舞岡公園を歩く >写真の構図

 ここに古い一冊の本がある。 「新しい写真術」(1955年発行、\90 名取洋之助著)には、写真の構図について以下のように述べられている。写真の基本的構図については、黄金分割、対角線構図など教科書にいくらでも載っているが、構図がすべてではないと言うこと。とても興味深いのでここで紹介する。
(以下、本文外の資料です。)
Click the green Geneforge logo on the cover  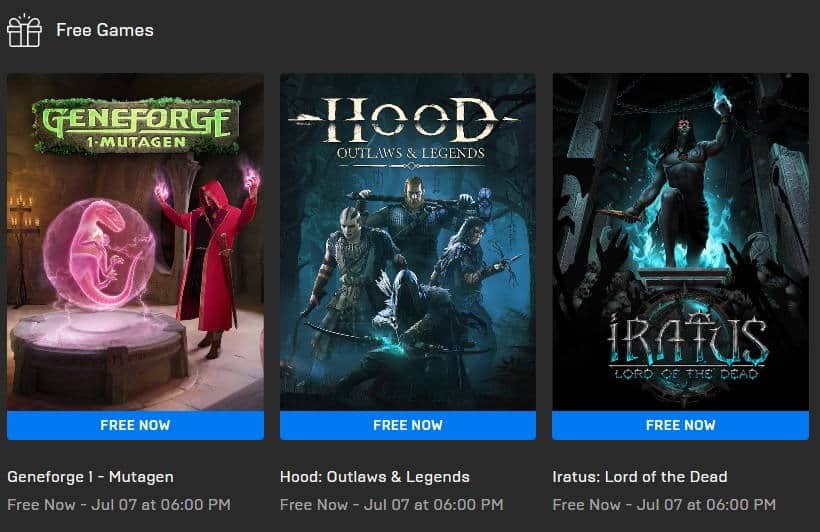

「アマチュア写真家の中には、写真とはそれで美しいものを創るのだと思っている人たちもいる」---P.7

 似たような事は、写真関係の他の著名な人たちも言っている。写真を撮る時に「あまり芸術性に囚われるな」と言う人もいる。写真本来の良さは芸術性だけではない。写真には、記録性、真実性、伝達性(コミュニケーション)あり、これらが写真を特徴づけているのであって、芸術だけが目的ではない。それを忘れると写真でなく絵画のようになってしまう。「この写真、絵のように美しね」と言う人は、潜在的に絵の方が写真より美しいと思っているからこのような言葉が出るのであり、「絵のような写真を撮りたい」と思っている限り写真は絵を超えることができないのである。この事を前提に、以下、構図について。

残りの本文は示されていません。